Today, I feel like Alexander.
Not Alexander McQueen.
Not Alexander Calder.
Not Alexander Hamilton. But close.
And certainly not Alexander the Great.
Today, I feel like Alexander, the disgruntled ginger in that childhood classic, Alexander and the Terrible, Horrible, No-Good, Very Bad Day.
First off, it must be noted that it is Wednesday on a short week. And as we all know, short weeks feel like the longest weeks.
The work day was a mess of nonsense. I have strict rules delineating my work-life balance, and one of those rules is fight-club-esque, which is to say: I don't talk about work when I'm not at work. So I won't get into it. But suffice it to say, it was dismal and frustrating.
I bolted early (don't worry, ye gods of HR; I stayed late an hour yesterday and I'm going in early tomorrow) with the express purpose of getting home in time to do this:
But 76, a summer rainstorm, and SEPTA had different plans for me.
76 was a parking lot. No surprise there, but the on-again/off-again sprinklefest raining from the heavens made my fellow commuters especially intransigent today and carbon-monoxide morass was torture. It literally gave me cramps. (Yes, after four years of this kill-myself stressed-out commute, my right leg will actually begin to cramp up after more than an hour in stop-and-go traffic. Is that a pity-brag? I think, probably.)
Once I finally arrived (triumphantly!) in my neighborhood, finding a parking spot was like looking for a high and tight backstage before curtain at a Broadway production of HAIR!
None.
Anywhere.

* **Direction A**:
List every Alexander whom the writer of the blog post says they do not feel like today.
* **Direction B**:
In the blog post, what happens to the writer's right leg after more than an hour in stop-and-go traffic?
* **Direction C**:
Carry the blog post about the terrible day forward from its last line.

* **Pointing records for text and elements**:
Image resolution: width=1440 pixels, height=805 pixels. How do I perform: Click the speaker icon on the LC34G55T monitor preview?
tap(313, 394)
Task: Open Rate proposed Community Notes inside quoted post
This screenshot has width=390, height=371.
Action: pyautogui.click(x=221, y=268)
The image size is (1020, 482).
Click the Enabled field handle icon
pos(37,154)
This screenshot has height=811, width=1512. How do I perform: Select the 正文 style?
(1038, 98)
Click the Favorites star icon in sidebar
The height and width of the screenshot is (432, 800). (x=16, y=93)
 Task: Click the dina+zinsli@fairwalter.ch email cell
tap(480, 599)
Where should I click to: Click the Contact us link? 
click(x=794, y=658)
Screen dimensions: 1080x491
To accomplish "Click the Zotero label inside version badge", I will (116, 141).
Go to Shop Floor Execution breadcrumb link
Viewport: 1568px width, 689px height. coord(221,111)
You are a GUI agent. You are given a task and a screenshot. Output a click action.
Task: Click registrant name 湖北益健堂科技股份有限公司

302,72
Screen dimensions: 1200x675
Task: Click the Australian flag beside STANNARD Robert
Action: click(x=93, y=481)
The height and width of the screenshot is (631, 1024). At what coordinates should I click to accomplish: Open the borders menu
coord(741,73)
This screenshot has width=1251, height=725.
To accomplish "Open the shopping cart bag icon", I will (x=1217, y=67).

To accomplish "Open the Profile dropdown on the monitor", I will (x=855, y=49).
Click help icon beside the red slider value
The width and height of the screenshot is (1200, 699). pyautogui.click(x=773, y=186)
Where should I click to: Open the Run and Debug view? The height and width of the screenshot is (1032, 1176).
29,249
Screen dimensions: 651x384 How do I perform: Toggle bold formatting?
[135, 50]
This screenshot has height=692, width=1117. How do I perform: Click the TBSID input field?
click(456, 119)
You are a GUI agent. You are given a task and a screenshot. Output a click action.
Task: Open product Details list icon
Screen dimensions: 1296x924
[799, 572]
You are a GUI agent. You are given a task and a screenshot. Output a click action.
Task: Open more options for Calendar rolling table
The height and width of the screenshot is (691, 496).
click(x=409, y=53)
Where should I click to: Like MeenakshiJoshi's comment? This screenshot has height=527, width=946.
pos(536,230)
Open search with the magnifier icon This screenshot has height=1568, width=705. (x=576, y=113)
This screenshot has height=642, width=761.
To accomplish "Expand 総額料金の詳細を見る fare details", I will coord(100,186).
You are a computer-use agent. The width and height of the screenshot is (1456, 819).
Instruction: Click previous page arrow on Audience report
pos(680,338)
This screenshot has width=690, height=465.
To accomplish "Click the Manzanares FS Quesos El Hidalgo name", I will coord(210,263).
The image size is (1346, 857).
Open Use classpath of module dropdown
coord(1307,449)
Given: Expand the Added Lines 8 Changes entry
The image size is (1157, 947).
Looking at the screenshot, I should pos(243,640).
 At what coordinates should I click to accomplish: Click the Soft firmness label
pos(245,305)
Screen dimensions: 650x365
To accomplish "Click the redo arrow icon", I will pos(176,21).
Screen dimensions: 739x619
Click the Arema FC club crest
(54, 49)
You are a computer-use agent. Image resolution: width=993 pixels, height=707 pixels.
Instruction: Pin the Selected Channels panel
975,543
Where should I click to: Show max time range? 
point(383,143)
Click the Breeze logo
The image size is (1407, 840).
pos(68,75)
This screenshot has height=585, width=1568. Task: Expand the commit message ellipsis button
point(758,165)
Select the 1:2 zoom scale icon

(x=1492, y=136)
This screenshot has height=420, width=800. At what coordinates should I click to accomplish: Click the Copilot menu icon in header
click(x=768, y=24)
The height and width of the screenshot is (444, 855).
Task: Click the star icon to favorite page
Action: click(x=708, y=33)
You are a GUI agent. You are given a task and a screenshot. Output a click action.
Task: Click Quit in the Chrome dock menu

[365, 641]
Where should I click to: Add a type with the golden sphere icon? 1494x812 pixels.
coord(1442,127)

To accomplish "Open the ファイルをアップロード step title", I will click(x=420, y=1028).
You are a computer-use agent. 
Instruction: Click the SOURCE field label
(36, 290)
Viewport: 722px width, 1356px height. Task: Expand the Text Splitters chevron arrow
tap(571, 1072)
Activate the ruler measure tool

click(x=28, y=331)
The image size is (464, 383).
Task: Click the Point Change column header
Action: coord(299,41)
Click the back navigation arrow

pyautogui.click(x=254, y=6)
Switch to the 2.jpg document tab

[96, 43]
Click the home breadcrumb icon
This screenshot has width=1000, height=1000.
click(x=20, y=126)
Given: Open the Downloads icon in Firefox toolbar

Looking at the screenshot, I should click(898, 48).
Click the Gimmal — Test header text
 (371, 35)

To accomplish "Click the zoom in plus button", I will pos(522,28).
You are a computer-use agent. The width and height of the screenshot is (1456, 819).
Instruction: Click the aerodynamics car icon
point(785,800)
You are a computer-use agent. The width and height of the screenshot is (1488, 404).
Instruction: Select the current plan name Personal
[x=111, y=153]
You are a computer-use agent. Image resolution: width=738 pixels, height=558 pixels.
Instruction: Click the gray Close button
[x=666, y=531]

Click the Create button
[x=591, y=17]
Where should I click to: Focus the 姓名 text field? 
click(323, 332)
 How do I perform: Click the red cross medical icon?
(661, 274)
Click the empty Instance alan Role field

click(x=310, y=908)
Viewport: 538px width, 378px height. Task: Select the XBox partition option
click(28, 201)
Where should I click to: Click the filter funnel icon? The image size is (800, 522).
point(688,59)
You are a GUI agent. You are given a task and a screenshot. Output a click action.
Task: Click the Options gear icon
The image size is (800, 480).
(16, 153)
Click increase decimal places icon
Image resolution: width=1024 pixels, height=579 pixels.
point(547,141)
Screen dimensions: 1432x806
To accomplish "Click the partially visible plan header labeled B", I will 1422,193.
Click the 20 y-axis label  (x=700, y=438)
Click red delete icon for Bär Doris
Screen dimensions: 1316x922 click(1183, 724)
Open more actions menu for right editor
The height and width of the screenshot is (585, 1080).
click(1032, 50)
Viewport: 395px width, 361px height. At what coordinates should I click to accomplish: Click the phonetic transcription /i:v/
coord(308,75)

* **Task output A**:
Alexander McQueen, Alexander Calder, Alexander Hamilton, Alexander the Great

* **Task output B**:
It begins to cramp up.

* **Task output C**:
It took me 35 minutes of circling before I gave up and inched my way into the tiniest spot imaginable. My parallel parking neighbors are going to hate me. By "inched" I really do mean there's about an inch of space between my bumpers and their bumpers. That's why they call them bumpers, right?
A shortest-stop-possible at my apartment (by this time, it was 5:33 and the 38 was departing at 5:47 from three blocks away) to trade heels for speedy flats, and I was off. HERE I COME, MARKET STREET!
I made it to Market at 5:45. If I grabbed the bus, I'd be 10 minutes late to the talk but 5/6 is a pretty solid fraction, so 5/6 of hipster-cultural enlightenment would be a pretty solid way to end my day! Stay positive!
Now, where's that bus?
...I waited until 6:15, but the 38 never came. My 5/6 of possible talk-hearing ticked away and when the cultural fraction was whittled down to just 1/6, I abandoned my endeavor. You know that anxiety you get when debating whether to eschew one bus stop and race to another one, and that sinking suspicion that the second you leave, the errant 38 will come rolling up behind you? I hate that feeling.
But in this case, there wasn't any errant 38. There weren't ANY 38s.
Luckily (sarcasm),it had started pouring buckets from the sky. I hurried along under my umbrella, keeping well back from the street to avoid car-splash. Pacing myself to cross an intersection as a light turned red, a Toyota Corolla decided it hated me, so it ran the red and splashed up a tsunami of warm dirty street water, soaking me.
Because: delightful.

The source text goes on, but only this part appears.